Repeat every line of the data verbatim.

*** Opening of Input material ***

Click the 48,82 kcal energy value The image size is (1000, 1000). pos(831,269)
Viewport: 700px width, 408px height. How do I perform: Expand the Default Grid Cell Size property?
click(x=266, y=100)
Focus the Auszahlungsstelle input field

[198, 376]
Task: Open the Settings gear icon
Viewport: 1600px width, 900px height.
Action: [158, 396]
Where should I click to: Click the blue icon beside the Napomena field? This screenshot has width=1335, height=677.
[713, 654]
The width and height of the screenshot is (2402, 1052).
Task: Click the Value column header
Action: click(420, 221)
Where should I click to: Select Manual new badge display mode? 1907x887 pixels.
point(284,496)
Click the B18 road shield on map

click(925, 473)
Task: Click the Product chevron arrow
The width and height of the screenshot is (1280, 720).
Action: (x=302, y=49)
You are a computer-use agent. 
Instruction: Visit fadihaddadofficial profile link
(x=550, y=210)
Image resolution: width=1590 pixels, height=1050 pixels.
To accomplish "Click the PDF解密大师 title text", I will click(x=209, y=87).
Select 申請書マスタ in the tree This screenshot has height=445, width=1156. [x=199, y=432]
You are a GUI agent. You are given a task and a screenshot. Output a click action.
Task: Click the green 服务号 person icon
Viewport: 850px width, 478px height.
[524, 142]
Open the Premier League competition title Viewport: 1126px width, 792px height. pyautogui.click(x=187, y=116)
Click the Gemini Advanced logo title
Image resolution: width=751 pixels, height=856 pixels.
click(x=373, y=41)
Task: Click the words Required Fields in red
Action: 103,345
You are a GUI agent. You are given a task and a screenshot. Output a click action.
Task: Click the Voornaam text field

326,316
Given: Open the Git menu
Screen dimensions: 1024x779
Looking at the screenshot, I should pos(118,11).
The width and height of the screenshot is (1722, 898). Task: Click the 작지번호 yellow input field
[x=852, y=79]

*** Close of Input material ***

= Answer for this exercise =
Click the 48,82 kcal energy value The image size is (1000, 1000). pos(831,269)
Viewport: 700px width, 408px height. How do I perform: Expand the Default Grid Cell Size property?
click(x=266, y=100)
Focus the Auszahlungsstelle input field

[198, 376]
Task: Open the Settings gear icon
Viewport: 1600px width, 900px height.
Action: [158, 396]
Where should I click to: Click the blue icon beside the Napomena field? This screenshot has width=1335, height=677.
[713, 654]
The width and height of the screenshot is (2402, 1052).
Task: Click the Value column header
Action: click(420, 221)
Where should I click to: Select Manual new badge display mode? 1907x887 pixels.
point(284,496)
Click the B18 road shield on map

click(925, 473)
Task: Click the Product chevron arrow
The width and height of the screenshot is (1280, 720).
Action: (x=302, y=49)
You are a computer-use agent. 
Instruction: Visit fadihaddadofficial profile link
(x=550, y=210)
Image resolution: width=1590 pixels, height=1050 pixels.
To accomplish "Click the PDF解密大师 title text", I will click(x=209, y=87).
Select 申請書マスタ in the tree This screenshot has height=445, width=1156. [x=199, y=432]
You are a GUI agent. You are given a task and a screenshot. Output a click action.
Task: Click the green 服务号 person icon
Viewport: 850px width, 478px height.
[524, 142]
Open the Premier League competition title Viewport: 1126px width, 792px height. pyautogui.click(x=187, y=116)
Click the Gemini Advanced logo title
Image resolution: width=751 pixels, height=856 pixels.
click(x=373, y=41)
Task: Click the words Required Fields in red
Action: 103,345
You are a GUI agent. You are given a task and a screenshot. Output a click action.
Task: Click the Voornaam text field

326,316
Given: Open the Git menu
Screen dimensions: 1024x779
Looking at the screenshot, I should pos(118,11).
The width and height of the screenshot is (1722, 898). Task: Click the 작지번호 yellow input field
[x=852, y=79]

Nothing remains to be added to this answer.